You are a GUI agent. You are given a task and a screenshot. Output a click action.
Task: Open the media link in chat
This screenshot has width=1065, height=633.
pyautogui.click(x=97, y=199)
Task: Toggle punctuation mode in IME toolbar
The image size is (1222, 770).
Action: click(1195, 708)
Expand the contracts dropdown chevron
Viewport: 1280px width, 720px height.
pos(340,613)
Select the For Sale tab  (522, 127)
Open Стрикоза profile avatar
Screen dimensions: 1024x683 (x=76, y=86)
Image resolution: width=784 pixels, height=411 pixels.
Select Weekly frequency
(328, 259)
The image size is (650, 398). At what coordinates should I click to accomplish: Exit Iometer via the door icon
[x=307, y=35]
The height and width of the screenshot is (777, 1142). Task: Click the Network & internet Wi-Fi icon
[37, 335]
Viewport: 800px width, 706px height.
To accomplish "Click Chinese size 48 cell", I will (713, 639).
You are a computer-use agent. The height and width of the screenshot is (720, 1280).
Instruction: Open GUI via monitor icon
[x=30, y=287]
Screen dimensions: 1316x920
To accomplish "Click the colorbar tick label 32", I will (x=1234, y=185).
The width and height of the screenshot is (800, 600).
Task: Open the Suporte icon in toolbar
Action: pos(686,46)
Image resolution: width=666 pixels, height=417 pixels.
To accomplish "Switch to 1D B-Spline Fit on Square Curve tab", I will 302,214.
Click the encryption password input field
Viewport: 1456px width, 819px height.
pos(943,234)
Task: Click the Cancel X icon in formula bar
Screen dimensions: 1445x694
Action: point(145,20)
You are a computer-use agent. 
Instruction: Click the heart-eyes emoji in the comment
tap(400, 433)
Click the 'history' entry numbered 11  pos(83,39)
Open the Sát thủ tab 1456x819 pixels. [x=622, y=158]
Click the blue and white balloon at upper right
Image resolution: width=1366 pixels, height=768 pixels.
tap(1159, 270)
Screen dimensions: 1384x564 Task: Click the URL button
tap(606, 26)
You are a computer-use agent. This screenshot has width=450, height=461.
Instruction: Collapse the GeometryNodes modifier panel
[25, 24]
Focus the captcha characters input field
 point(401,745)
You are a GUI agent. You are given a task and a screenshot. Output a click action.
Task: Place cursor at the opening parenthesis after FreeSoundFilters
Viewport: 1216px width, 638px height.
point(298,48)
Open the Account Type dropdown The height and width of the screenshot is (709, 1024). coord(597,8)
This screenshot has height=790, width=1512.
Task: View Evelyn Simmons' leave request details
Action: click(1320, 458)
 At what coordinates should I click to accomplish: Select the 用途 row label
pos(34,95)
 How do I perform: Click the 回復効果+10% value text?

* _Assigned task_:
Only this range is to be output: the line that contains "Focus the captcha characters input field" through the last line of the records above, both inclusive.

* _Written answer_:
Focus the captcha characters input field
 point(401,745)
You are a GUI agent. You are given a task and a screenshot. Output a click action.
Task: Place cursor at the opening parenthesis after FreeSoundFilters
Viewport: 1216px width, 638px height.
point(298,48)
Open the Account Type dropdown The height and width of the screenshot is (709, 1024). coord(597,8)
This screenshot has height=790, width=1512.
Task: View Evelyn Simmons' leave request details
Action: click(1320, 458)
 At what coordinates should I click to accomplish: Select the 用途 row label
pos(34,95)
 How do I perform: Click the 回復効果+10% value text?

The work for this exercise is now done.